TRAVEL: Hard-struck locations like New York City and other tourist destinations have begun to relax restrictions. There are signs that people are becoming mobile, but nothing like before the pandemic.
— The Transportation Security Administration screened more than a half-million people four days in a row (thru Sunday) for the first time since March 18-21, but numbers are still down 78% from a year ago. Alaska Airlines said Monday that June revenue will be down about 80% from a year ago, but that’s better than April’s 87% decline and May’s 83% drop.
— Morocco will reopen cafés, restaurants, sports clubs, and beaches starting Wednesday and allow the resumption of domestic air travel and travel between cities. Tangier, Marrakech, Kenitra and the town of Larache will remain in lockdown, because of local clusters of COVID-19.
— Travel restrictions wiped out nearly all travel revenue for Greece in April, with Bank of Greece figures showing a nearly 99% decline for the month compared with last year. Greece depends heavily on tourism, which accounts for around 20% of gross domestic product.
— Disneyland Paris will begin to reopen on July 15. The park said Monday that the reopening will be phased and “deliberate,” with stepped up safety measures for its workers and guests. Face masks will be required for all visitors 11 and older. Park capacity will be limited.
Disney plans to reopen its parks in Florida and California next month.
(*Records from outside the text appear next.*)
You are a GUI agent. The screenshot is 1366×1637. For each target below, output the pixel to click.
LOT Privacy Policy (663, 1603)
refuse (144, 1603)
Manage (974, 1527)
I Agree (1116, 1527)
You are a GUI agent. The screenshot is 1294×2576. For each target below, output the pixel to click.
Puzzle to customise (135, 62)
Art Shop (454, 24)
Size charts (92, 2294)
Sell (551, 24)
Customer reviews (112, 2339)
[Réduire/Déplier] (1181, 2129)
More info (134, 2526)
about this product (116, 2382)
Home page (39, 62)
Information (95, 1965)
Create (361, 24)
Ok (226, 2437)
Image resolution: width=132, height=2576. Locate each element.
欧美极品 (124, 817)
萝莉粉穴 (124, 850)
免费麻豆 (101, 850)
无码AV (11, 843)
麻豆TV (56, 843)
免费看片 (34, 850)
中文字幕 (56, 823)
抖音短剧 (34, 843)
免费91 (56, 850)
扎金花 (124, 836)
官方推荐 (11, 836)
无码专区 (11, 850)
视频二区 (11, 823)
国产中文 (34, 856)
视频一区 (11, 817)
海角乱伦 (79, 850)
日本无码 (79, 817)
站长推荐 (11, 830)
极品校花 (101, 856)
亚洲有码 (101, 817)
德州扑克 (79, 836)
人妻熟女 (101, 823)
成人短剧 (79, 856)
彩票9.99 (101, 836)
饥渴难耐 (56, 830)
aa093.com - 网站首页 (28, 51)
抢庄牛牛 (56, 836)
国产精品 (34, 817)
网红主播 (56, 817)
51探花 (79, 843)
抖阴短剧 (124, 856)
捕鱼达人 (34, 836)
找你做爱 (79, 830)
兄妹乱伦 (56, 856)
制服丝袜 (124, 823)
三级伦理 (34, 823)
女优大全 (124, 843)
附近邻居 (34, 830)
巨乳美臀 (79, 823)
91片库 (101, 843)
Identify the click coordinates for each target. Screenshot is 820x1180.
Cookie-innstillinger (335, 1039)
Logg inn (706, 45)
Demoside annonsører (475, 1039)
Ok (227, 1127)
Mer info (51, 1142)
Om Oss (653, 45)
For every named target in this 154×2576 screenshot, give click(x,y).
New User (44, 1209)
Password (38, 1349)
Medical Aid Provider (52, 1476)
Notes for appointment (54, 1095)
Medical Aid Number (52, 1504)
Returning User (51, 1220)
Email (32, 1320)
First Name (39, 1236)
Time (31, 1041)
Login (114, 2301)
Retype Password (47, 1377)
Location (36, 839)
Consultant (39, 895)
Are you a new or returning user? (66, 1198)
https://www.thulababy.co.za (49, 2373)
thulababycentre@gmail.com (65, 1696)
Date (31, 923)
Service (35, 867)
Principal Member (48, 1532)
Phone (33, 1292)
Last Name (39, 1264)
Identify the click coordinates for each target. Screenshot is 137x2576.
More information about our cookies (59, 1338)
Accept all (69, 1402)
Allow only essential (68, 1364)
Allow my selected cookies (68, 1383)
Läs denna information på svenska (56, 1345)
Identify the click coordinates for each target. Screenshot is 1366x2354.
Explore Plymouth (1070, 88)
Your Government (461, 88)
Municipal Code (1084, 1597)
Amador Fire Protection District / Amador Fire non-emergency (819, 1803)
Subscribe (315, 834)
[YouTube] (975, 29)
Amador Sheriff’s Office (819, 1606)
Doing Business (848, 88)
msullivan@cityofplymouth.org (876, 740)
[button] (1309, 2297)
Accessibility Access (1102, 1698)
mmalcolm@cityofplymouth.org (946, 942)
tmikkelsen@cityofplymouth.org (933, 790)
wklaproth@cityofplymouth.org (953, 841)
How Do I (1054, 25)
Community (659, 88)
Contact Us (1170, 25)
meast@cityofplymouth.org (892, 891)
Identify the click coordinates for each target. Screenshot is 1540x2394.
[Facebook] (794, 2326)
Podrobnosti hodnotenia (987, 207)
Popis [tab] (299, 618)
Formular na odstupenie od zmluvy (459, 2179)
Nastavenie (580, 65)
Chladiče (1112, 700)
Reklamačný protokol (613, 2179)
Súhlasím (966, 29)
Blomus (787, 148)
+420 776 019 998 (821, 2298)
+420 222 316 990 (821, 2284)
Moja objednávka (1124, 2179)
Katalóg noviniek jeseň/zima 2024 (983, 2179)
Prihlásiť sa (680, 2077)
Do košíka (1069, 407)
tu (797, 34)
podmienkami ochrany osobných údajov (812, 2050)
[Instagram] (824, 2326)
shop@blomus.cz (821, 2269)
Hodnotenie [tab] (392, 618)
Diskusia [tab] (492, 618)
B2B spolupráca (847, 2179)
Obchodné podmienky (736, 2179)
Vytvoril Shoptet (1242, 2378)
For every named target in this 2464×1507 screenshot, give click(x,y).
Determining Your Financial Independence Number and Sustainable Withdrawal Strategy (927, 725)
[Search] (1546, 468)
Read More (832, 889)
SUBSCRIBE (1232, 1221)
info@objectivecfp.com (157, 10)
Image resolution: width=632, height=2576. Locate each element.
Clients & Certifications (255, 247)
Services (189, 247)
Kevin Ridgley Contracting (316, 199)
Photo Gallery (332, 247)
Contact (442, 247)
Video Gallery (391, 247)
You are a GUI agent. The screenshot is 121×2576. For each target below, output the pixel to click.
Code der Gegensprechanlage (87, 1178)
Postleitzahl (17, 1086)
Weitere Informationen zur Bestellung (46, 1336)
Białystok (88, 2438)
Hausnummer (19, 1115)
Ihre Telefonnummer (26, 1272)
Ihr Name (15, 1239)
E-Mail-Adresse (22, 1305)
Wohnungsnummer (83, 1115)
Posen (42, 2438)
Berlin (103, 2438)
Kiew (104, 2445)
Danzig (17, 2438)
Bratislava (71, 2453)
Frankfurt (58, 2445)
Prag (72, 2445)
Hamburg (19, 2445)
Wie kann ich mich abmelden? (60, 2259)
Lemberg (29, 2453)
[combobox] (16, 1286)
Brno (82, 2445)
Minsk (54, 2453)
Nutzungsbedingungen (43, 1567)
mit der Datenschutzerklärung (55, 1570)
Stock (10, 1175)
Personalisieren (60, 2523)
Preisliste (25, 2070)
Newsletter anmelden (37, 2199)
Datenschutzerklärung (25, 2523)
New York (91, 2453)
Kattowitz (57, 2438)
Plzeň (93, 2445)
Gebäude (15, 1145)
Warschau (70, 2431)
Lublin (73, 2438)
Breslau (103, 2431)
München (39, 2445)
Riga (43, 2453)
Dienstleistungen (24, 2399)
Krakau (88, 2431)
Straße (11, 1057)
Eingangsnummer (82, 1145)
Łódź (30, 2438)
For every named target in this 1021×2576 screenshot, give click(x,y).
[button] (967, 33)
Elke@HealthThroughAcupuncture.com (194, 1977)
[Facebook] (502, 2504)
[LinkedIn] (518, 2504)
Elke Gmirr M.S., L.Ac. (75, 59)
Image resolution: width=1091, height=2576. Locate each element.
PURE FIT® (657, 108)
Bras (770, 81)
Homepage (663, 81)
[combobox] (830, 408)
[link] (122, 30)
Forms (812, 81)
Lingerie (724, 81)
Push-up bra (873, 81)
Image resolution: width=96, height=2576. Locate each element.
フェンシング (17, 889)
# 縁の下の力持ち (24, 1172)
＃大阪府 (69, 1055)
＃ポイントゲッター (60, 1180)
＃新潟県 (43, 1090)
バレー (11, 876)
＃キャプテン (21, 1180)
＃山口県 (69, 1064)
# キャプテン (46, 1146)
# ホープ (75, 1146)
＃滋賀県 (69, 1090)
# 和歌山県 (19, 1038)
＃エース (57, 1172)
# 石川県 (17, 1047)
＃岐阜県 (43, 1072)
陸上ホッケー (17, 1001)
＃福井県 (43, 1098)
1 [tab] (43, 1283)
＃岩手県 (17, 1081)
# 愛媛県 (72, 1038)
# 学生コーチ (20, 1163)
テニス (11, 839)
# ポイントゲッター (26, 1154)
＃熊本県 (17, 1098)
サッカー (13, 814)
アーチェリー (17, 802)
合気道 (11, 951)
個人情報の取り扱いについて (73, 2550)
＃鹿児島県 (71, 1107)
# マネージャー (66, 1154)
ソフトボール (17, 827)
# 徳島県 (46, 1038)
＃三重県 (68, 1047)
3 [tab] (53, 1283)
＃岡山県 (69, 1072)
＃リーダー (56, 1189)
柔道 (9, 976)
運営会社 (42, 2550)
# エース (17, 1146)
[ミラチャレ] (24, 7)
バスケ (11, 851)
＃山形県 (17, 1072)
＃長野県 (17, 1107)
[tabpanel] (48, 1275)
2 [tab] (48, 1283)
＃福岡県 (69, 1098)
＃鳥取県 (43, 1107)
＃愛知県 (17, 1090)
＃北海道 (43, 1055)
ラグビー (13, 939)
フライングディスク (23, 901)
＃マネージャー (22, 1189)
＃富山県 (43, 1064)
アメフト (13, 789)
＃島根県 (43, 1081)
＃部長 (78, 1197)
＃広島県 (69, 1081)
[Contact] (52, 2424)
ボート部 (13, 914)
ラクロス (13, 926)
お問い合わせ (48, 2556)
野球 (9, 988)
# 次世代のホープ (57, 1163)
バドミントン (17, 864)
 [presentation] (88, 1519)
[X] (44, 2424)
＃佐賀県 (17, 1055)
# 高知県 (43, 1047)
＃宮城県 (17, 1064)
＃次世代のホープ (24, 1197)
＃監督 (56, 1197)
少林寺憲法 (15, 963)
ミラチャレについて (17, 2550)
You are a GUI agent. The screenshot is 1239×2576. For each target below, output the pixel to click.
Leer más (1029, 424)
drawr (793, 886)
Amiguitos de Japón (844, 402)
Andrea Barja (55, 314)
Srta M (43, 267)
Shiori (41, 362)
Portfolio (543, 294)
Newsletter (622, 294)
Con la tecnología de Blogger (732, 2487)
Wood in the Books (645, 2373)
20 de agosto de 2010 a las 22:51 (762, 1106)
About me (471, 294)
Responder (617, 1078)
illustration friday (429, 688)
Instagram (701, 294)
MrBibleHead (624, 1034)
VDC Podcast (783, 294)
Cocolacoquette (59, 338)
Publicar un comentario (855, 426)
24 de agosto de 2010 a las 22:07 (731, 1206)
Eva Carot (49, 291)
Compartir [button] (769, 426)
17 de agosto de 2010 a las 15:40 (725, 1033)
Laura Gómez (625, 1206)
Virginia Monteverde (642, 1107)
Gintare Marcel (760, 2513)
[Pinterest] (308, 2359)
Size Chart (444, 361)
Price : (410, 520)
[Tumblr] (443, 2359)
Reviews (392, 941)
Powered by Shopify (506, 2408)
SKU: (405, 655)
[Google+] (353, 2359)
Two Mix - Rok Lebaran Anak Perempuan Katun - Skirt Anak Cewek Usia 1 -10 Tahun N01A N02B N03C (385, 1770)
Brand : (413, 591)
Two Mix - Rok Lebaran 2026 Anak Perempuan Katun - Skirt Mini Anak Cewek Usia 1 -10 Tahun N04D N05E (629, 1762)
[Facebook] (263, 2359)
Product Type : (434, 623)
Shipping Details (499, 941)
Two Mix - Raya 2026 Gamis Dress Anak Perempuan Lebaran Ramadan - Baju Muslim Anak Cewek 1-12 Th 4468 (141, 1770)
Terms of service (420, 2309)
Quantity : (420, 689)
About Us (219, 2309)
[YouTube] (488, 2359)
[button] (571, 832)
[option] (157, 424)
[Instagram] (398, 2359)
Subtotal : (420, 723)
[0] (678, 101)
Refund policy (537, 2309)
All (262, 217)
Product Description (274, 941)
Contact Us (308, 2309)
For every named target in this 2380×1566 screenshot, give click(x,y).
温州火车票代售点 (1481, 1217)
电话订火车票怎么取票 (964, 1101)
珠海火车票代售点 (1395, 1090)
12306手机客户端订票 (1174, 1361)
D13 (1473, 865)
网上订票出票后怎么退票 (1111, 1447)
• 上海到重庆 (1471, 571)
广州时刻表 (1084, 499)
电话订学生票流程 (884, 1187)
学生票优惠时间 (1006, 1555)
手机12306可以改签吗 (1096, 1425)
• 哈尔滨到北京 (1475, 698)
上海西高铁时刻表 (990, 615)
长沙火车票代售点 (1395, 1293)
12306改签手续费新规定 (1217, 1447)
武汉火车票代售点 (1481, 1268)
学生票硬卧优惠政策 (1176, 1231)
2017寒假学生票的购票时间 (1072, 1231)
— A sharp increase in commodity prices could signal a revival in global economic activity. Prices are sharply lower when compared with last year at this time, but in the past month purchases in China, which can make or break commodity markets, have risen as its industrial activity recovers.
Crude prices have jumped almost 20% in the past 30 days, the same with gasoline. Two commodities monitored closely because they can indicate activity in construction — copper and lumber — are up 10% and 15% over the past month, respectively.
MARKETS: Stock indexes are higher in choppy trading Monday as investors weigh the risks that rising coronavirus cases could pose to hopes for an economic recovery.
DIFFERENT SHADE OF GRAY: Quarantines across the U.S. had a lot of people thinking about a change of color. Paint maker Sherwin-Williams said second-quarter sales declines will not be nearly as bad as it had expected. The company had projected a sales decline in the mid-teens. It now believes sales will only be down in the mid-single digits with projects at home offsetting declines elsewhere.